Les pays comme la Suisse ou le Luxembourg, principaux employeurs de frontaliers, bénéficient du système en percevant les cotisations sans avoir à supporter la charge d’indemnisation proportionnelle.
2. Une injustice pour les entreprises françaises
Les entreprises françaises contribuent au financement de l’Unédic via des cotisations patronales qui couvrent également les frontaliers, bien qu’une partie de ces travailleurs ne cotise pas en France. Cette situation désavantage les entreprises françaises face à leurs concurrents basés dans des pays voisins, notamment en Suisse et au Luxembourg.
III. Les solutions envisagées pour rééquilibrer le système
1. Révision du règlement européen
Propositions de l’Unédic et du Medef
- Conférer la charge d’indemnisation à l’État percevant les cotisations (si le travailleur a exercé au moins 12 mois dans ce pays).
- Supprimer le mécanisme de remboursement actuel, jugé insuffisant et inadapté.
Cette réforme permettrait à la France d’économiser environ 800 millions d’euros par an, tout en responsabilisant les États d’exercice.
Autre option : le reversement total des cotisations
Une autre piste consiste à exiger que les États d’exercice reversent l’intégralité des cotisations perçues aux États de résidence. Cependant, cette approche pourrait compliquer les mécanismes d’indemnisation en raison des disparités dans les règles applicables dans chaque pays.
2. Renégociations bilatérales
Dans l’attente d’une réforme européenne, la France peut entamer des négociations bilatérales avec les pays frontaliers. Cela permettrait de :
- Revaloriser les rétrocessions perçues pour mieux couvrir la durée réelle d’indemnisation.
- Corriger certaines disparités, comme celles issues de l’accord actuel avec le Luxembourg, qui limite les remboursements à 3 mois, quelle que soit la durée d’emploi du travailleur.

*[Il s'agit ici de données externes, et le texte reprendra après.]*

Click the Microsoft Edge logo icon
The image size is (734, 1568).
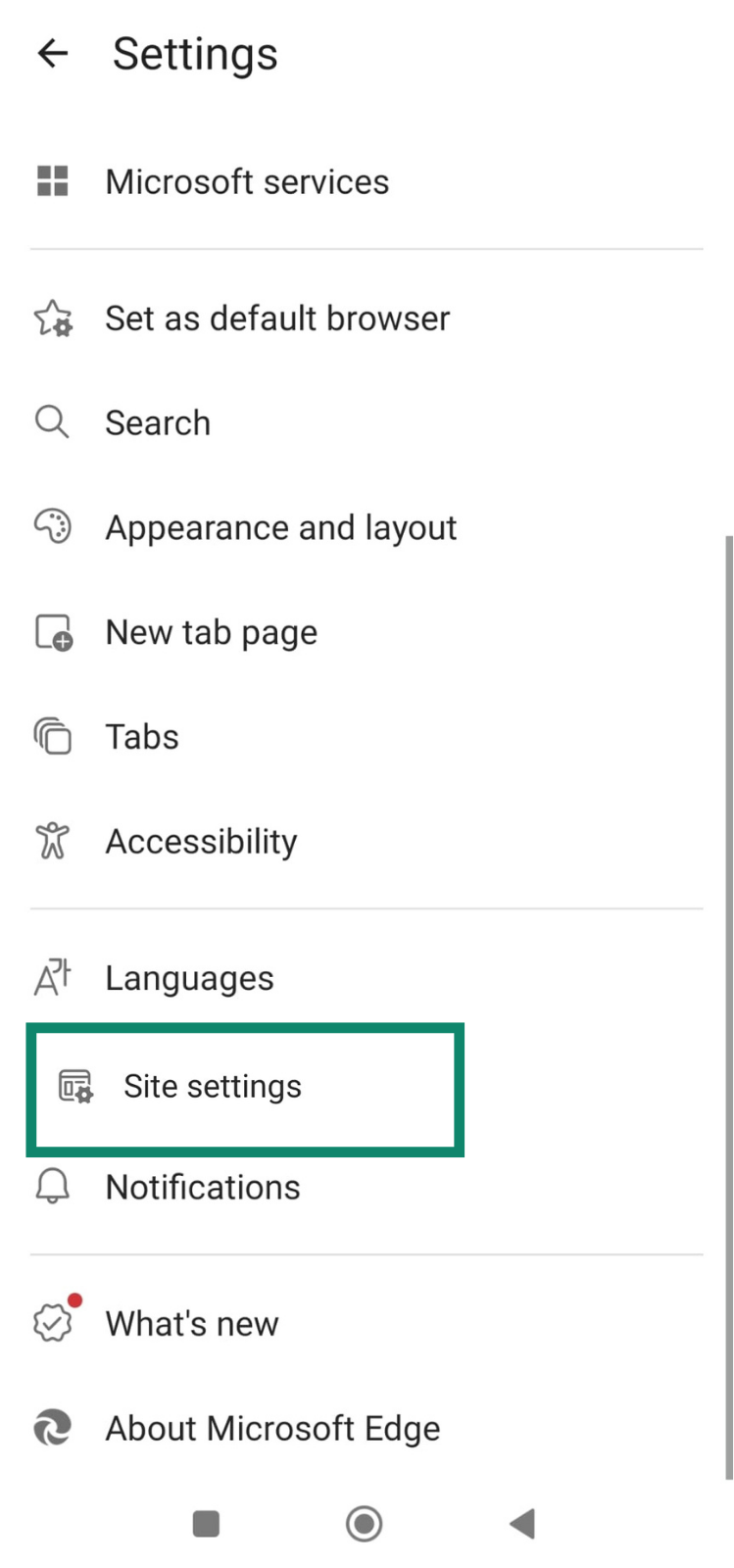pos(52,1428)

3. Rejet d’une baisse des indemnités chômage des frontaliers
Le Gouvernement a envisagé de réduire les indemnités spécifiques aux travailleurs frontaliers. Cependant :
- Cela pourrait être jugé inégalitaire vis-à-vis des autres assurés.
- Les frontaliers ne sont pas responsables du déséquilibre du système, qui découle principalement du règlement européen et d’un manque de négociations bilatérales.
IV. Une urgence budgétaire et sociale
1. Un poids lourd pour les finances publiques
Avec un déficit public atteignant près de 6 % du PIB et une dette avoisinant les 3 000 milliards d’euros, le coût de l’indemnisation des frontaliers constitue une charge insoutenable. Récupérer les 800 millions d’euros manquants contribuerait à réduire cette pression budgétaire.
2. Préserver l’équité et la compétitivité
Une réforme du système permettrait :
- De renforcer l’équité entre les États membres de l’Union européenne.
- De soutenir la compétitivité des entreprises françaises, en limitant les avantages accordés aux États voisins qui emploient des frontaliers.
Conclusion : Une nécessité de révision du cadre européen
La gestion de l’indemnisation chômage des frontaliers représente un enjeu complexe mêlant finances publiques, compétitivité économique et justice sociale. Une réforme du règlement européen apparaît indispensable pour :
- Conférer la charge d’indemnisation à l’État percevant les cotisations.
- Prévoir un reversement total ou partiel plus équitable des cotisations aux États de résidence.
Dans l’immédiat, des négociations bilatérales pourraient apporter une solution transitoire en réévaluant les rétrocessions financières perçues par la France. Une telle initiative s’inscrit dans une démarche de redressement des finances publiques tout en préservant les droits des travailleurs frontaliers.